Traditional vs pointed toe shaping

Traditional vs. more blunt toe shaping

Our foot shapes are not identical, and there is no end to toe length/foot shape variation!  Some knitters make “anatomically correct” socks, that is they knit a sock shaped specifically to fit each foot. Some people love the fit; others caution that any wear patterns and pressure points will be exaggerated if the same sock is worn on the same foot day after day, shortening their likely life span.

If I am knitting a sock for a person with a wider foot, or someone who likes shoes with wide toe boxes, I will use the following alternate toe shaping to create a rounded and blunter toe.

Doing this will make the stockinette toe portion of the sock shorter than that in a sock with pointed toe shaping.  See the sock on the right in the picture above.  Because the toe is not shaped as gradually, the sock foot needs to be a bit longer to compensate for the shorter toe shaping.  I generally begin the blunter toe shaping when I’m 1-1/2 inches from the desired finished length (instead of 2 inches).

The “formula” for making a blunt toe is:

1) Alternate a decrease round (as above for both instep and sole stitches:

K 1, SSK, knit to the last 3 stitches, K2tog, K 1) with a no decrease round (knit all stitches on both instep and sole) until half of the decreases required have been accomplished.  That is, if you are knitting a sock with 72 total stitches and you want to taper it down to 16 stitches (8 instep and 8 sole stitches), you would calculate the following:

72 total stitches – 16 stitches to remain at end of shaping = 56 stitches to be decreased in total

56 divided by 2 = 28  (half of stitches to be decreased).

So, 72 – 28 = 44 (point at which 1/2 of the decreases have been made)

When there are 22 instep stitches and 22 sole stitches remaining, you have accomplished half of your decreases.  For a blunt toe from this point on work only the decrease round, that is on every round for both instep and sole stitches, K 1, SSK, knit to the last 3 stitches, K2tog, K 1.  Do this until there are 16 total stitches left.  Close the toe with the kitchener stitch.

Experiment to see what recipients of your socks like best, and enjoy making socks that fit the wearer!

#2  Tip: Keep good sock knitting notes

Now that you’ve made socks that perfectly fit some special person (who may in fact be you!), it’s smart to note all the important numbers that you’d need to reproduce them.

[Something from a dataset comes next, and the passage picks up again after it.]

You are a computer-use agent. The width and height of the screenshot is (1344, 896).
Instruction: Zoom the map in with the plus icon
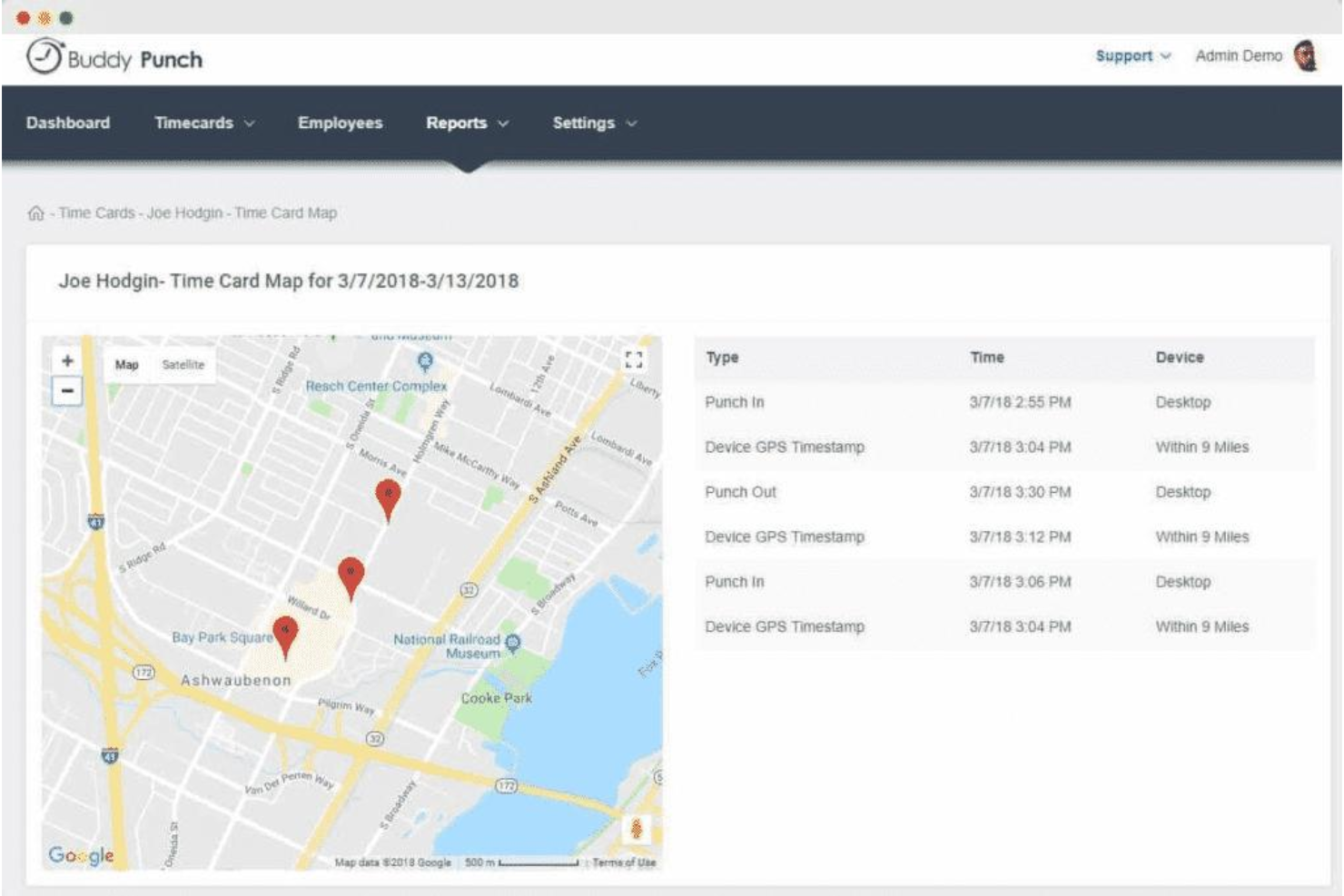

This is not different from writing down ingredients and proportions for a particularly good stew or soup or creatively-developed salad dressing.  And I have learned all of this the hard way, of course.

Years ago, I knit a wonderfully warm, soft as butter, fuzzy pair of socks for my husband Terry.  He took good care of them, washing and drying them by hand, and wore them only on the very coldest days.  Because they were such great warm socks and looked good, I took them as models to beginning sock classes I taught.  Invariably I was asked the same question: “Exactly which yarn(s) did you use in making these socks?”  Of course, I had no idea and no notes. Alas, like the Ancient Mariner, I took them around to various shops, told my sad story, but no one could help out.  These were absolutely the most wonderfully warm socks, attractive but at the core forever destined to remain mystery socks and never to be exactly replicated.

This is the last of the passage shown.